Selon l’Unicef, plus de 50 000 enfants palestiniens ont été tués ou grièvement blessés par les attaques militaires israéliennes à Gaza. Ils ont été brûlés, éviscérés, décapités, ont eu les membres arrachés, les yeux brûlés, la peau écorchée jusqu’aux os et les poumons calcinés.
Les enfants assassinés de Gaza n’étaient pas des victimes collatérales. Ils étaient des cibles à éliminer, tout comme leurs parents, leur massacre de masse étant justifié par des personnalités comme Avigdor Lieberman et Galit Distel Atbaryan, du Likoud, le parti de Netanyahou : « Il n’y a pas d’innocents à Gaza… Ils (les Palestiniens) élèvent toute une population de nazis. » Meirav Ben-Ari, députée à la Knesset, a déclaré : « Les enfants de Gaza sont responsables de ce crime. » Le Premier ministre israélien, Isaac Herzog, a dénoncé le pape pour trafic d’accusations rituelles après avoir condamné le massacre d’enfants palestiniens par Israël. Mais un moyen sûr de prouver qu’Israël commet un génocide à Gaza est de vouloir éliminer non seulement cette génération, mais aussi la génération future.

## Action requise
Extrayez, s'il vous plaît, du texte sur les enfants de Gaza le passage qui commence à « Selon l’Unicef, plus » et se termine à « les poumons calcinés. », sans y changer un mot. Les enregistrements constituent un matériau distinct du texte sur les enfants de Gaza.

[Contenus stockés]
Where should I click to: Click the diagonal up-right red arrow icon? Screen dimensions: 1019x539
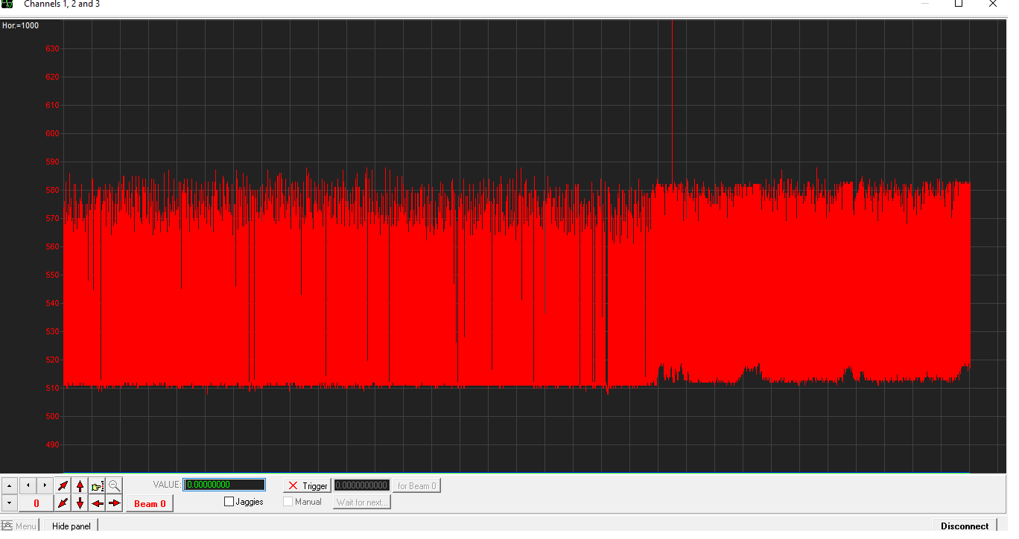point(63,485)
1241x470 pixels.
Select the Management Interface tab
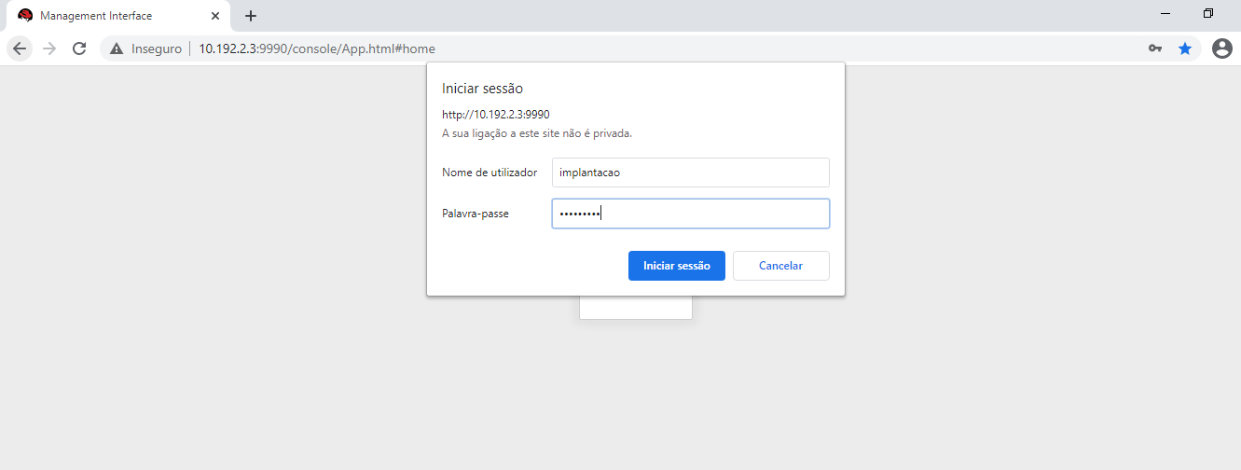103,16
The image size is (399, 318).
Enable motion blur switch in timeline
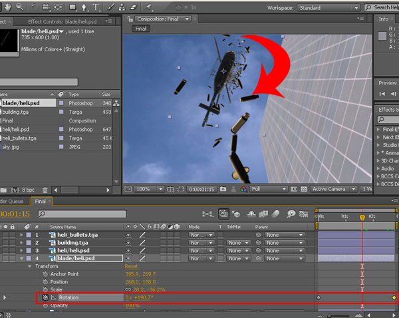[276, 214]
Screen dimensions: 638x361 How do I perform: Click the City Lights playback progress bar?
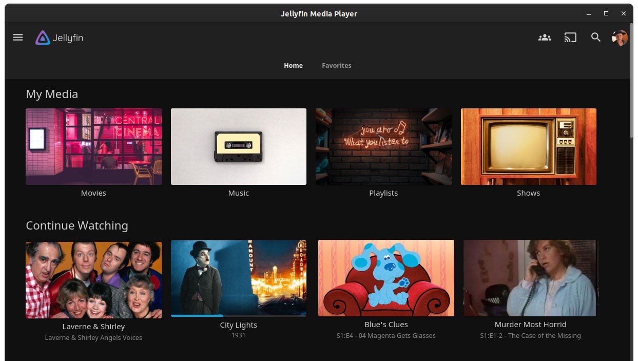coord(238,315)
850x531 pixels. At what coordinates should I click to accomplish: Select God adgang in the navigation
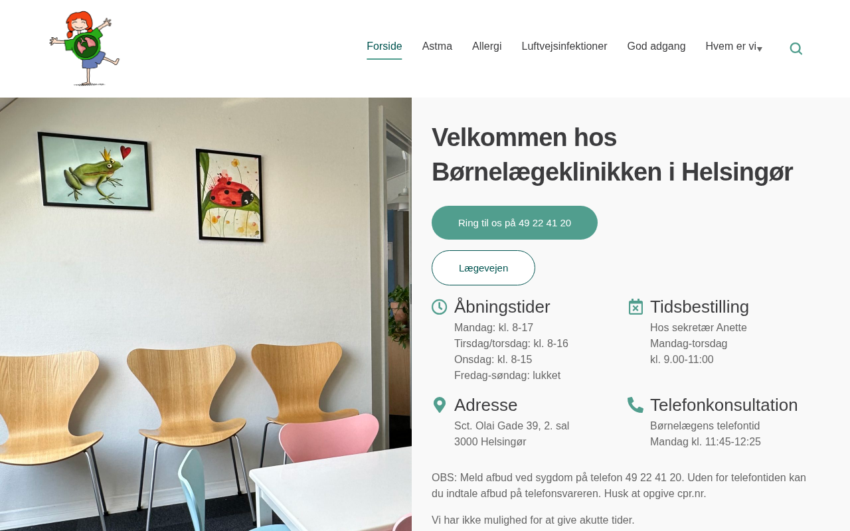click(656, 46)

## Zone de réponse
Selon l’Unicef, plus de 50 000 enfants palestiniens ont été tués ou grièvement blessés par les attaques militaires israéliennes à Gaza. Ils ont été brûlés, éviscérés, décapités, ont eu les membres arrachés, les yeux brûlés, la peau écorchée jusqu’aux os et les poumons calcinés.